» **GIVEN INSTRUCTION**
In the blog post on Diwali and Eid, rewrite the stretch from "Agar Diwali mein" through "kathy said...", putting "enmity" in place of "hatred".

Saturday, October 21, 2006


In one of my early posts, I had written about “Hari + Ali = Hariyali".

On Bengali tv, there’s a comedy / humour show anchored by Mir. He is intelligent, funny, irreverent and endearing. At the end of each show, he delivers a pseudo-poetic punch line in Hindi. Last night, referring to the coincidence this year of the Hindu festival of light, Diwali, and the imminent Muslim festival of Eid (at the end of Ramadan), Mir recited this one, which increased my admiration for him by several notches:

Agar Diwali mein ho Ali
Aur Ramzaan mein Ram ka naam
To Hindu aur Mussalman ke beech
Nafrat ka kya hai kaam?

If Diwali includes Ali
And Ramadan the name of Ram
Then what purpose has hatred
Between Hindu and Mussalman?


kathy said...

Hi Rama

There is so much I don't know, so please pardon my ignorance. I'm just learning about Diwali, I wasn't aware of it until I started reading my friends blogs about it.

I listened to your song on top of the blog! :) The Asian Koel bird. I looked him up in the Wikipedia and learned:
"The Asian Koel (Eudynamys scolopacea), or Common Koel, is a member of the cuckoo order of birds, the Cuculiformes, which also includes the roadrunners, the anis, and the Hoatzin." I learned where they come from too! even had a picture of the bird. I always learn something when I visit your blog.

Thanks :)

rama said...

Hullo Kathy, thank you! Just a little while back I figured out the html script to link the cuckoo call to the "song" mentioned on my blog mast-head. So you are the first to spot that and hear it. Thank you.

Diwali: one explanation for this festival is that it commemorates the joyous return to Ayodhya of the victorious prince Rama after his 14-year forest exile and after defeating the evil king Ravana of Lanka and rescuing his abducted wife Sita. This is the story of the epic poem Ramayana. Another story about the source of Diwali is that it pays annual tribute to the wise and virtuous king Bali, who however, had the flaw of pride, for which he was vanquished by an incarnation of Lord Vishnu, the sustainer of life.

» **GIVEN INFORMATION**
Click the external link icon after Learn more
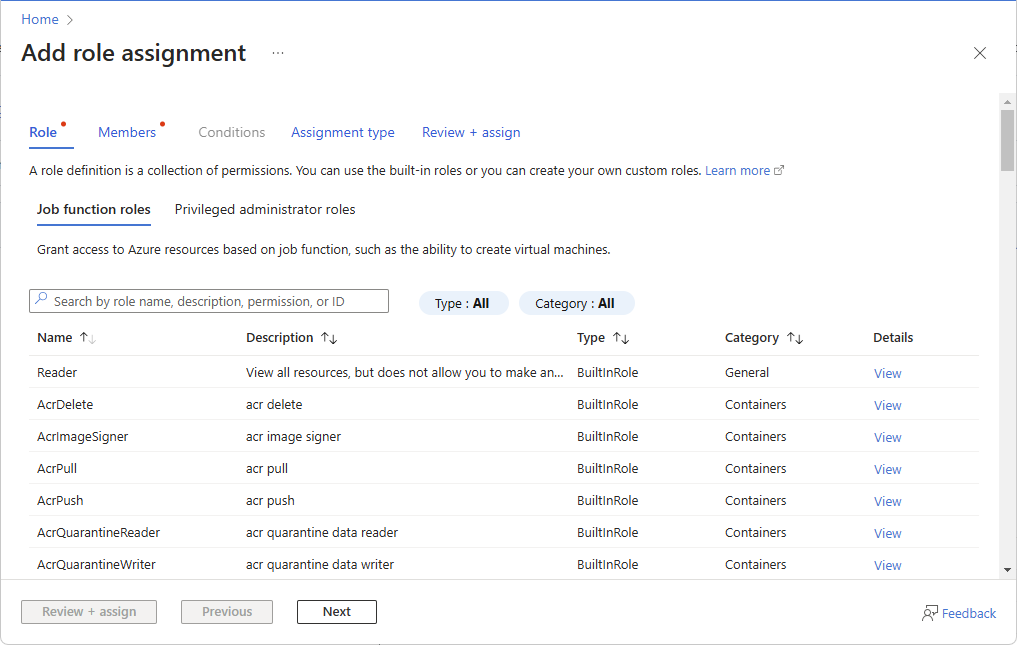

» **RESULT FOR THIS EXERCISE**
Agar Diwali mein ho Ali
Aur Ramzaan mein Ram ka naam
To Hindu aur Mussalman ke beech
Nafrat ka kya hai kaam?

If Diwali includes Ali
And Ramadan the name of Ram
Then what purpose has enmity
Between Hindu and Mussalman?


kathy said...